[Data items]
·····

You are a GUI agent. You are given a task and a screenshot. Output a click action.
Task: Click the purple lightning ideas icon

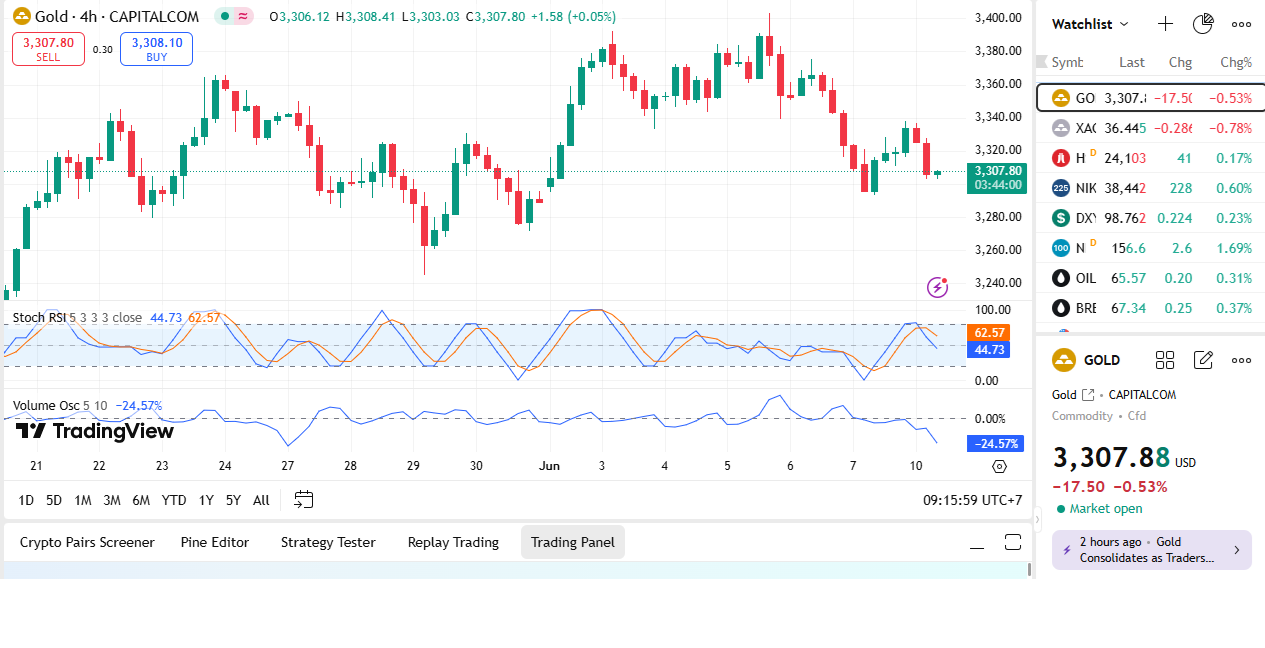[x=937, y=287]
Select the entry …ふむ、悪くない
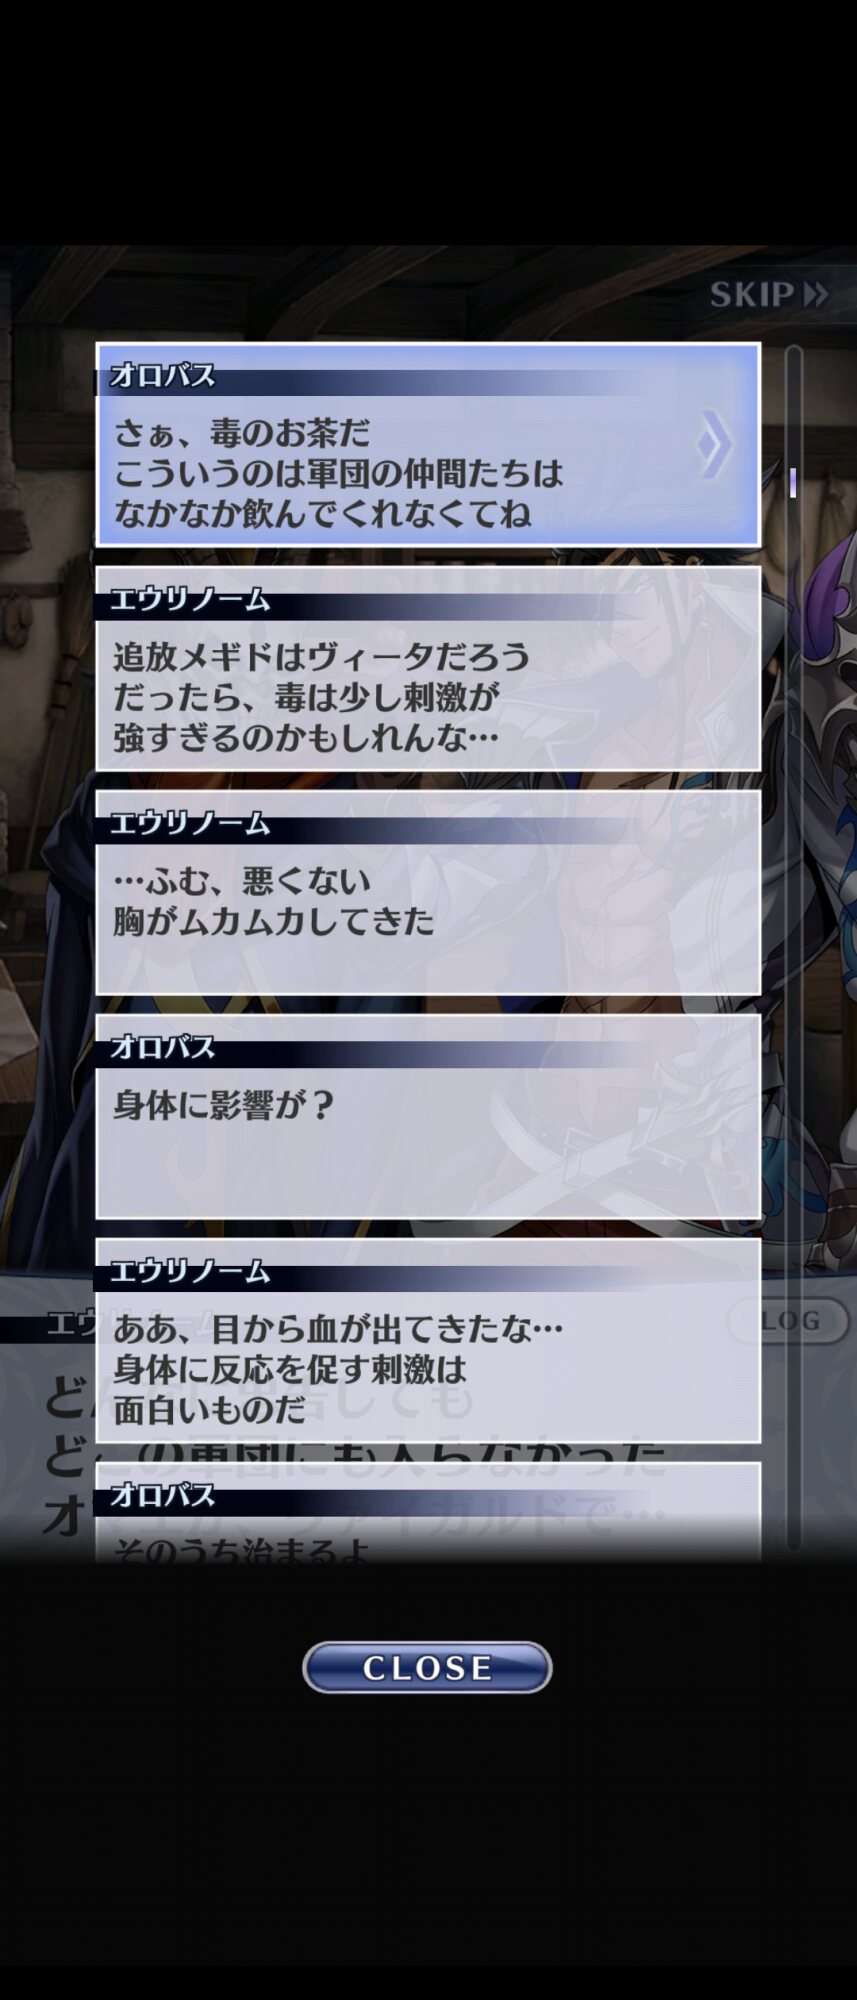 click(x=428, y=892)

·····

* _What you are asked to do_: The copy should match each line above exactly and contain no images.

* _Written solution_:
You are a GUI agent. You are given a task and a screenshot. Output a click action.
Task: Click the purple lightning ideas icon

[x=937, y=287]
Select the entry …ふむ、悪くない
 click(x=428, y=892)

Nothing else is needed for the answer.